Unlike Australia’s Pilbara, for instance, where “the inability to access the infrastructure owned and operated by major iron-ore producers (BHP Billiton, Rio Tinto and Fortescue Minerals) constrains the junior iron-ore producers from developing their respective projects,” railways in Canada that cross provincial and international borders are deemed common carriers.
“That’s one of the things that Mamba likes about the trough,” he continues. “The common carrier legislation within Canada puts iron-ore mining operations at a huge advantage in comparison to other mining jurisdictions around the world, as not only does a mining company have the right to use a common carrier railway, providing a route to the export market, but they also minimize the project capital required to develop an iron-ore project.”
There are six railways that service iron-ore operations connecting the mines to the Port of Sept-Îles–Pointe-Noire and Port Cartier, he notes. And in October, the Quebec government announced that it would allocate $20 million to complete a prefeasibility study on building a third railway link to move ore from the Labrador Trough.
That positive news — along with the synergies the merger should bring — will help move the project forward, Lucas says.
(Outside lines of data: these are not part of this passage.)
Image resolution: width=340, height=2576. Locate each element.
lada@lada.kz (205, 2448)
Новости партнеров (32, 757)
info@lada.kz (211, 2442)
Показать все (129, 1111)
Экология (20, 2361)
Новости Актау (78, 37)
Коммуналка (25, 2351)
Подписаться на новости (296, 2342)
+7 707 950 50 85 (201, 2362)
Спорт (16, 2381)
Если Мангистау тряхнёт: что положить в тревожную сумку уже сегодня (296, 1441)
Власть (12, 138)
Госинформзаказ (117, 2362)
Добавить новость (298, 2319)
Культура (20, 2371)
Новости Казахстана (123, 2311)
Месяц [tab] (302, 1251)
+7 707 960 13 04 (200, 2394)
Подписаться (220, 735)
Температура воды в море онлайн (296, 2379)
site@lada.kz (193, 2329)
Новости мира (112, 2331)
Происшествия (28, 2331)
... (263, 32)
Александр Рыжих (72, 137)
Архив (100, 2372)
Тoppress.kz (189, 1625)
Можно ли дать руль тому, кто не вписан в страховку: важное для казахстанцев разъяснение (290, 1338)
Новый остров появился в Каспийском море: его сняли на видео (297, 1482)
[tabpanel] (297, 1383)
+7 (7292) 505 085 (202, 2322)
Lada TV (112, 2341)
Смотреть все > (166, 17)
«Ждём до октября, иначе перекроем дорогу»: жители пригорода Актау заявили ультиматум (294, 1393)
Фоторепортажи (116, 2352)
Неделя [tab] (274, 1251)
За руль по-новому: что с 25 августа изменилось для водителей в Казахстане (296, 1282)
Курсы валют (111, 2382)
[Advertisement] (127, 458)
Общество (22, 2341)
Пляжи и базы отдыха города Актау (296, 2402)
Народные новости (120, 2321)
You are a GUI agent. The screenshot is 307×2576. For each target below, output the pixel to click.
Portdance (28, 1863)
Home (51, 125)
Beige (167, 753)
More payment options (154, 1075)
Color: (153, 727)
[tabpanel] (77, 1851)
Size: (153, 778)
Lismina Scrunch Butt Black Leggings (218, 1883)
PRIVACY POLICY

“The proposed deal allows Champion to gain the critical mass, reinvigorate its capital-markets profile, attract institutional shareholders to the register and generate the momentum that is critical to creating value for all stakeholders, and allow the large sums of capital required to be raised,” he concludes. “We are confident that the project will now move forward, regardless of a new multi-user rail project.”
Daniel Greenspan of Macquarie Equities Research wrote to clients that while the offer is a significant discount to his net asset value for Champion of $2.17 per share, uncertainty about infrastructure options over the last year has hurt the stock price.
“Champion has had a difficult year, which began with CN Rail pulling the plug on a rail feasibility study for the region in February, which led to Champion terminating its contract with the Sept-Îles Port Authority in July,” he says. “The continued lack of clarity on infrastructure options has impacted the share price, and while positive steps have recently been taken by the Quebec government to get the rail study back on track, there is still uncertainty regarding the timeline for a rail, and as a result, the Fire Lake North project. Given the ongoing timeline risk, we view the immediate offer and premium to the share price as reasonable.”
Greenspan downgraded the stock to “neutral” and cut his 12-month target price by 10¢, to 40¢ per share.
At press time Champion was trading at 28¢ per share within a 52-week range of 15.5¢ to 81¢. The company has just over 137 million shares outstanding.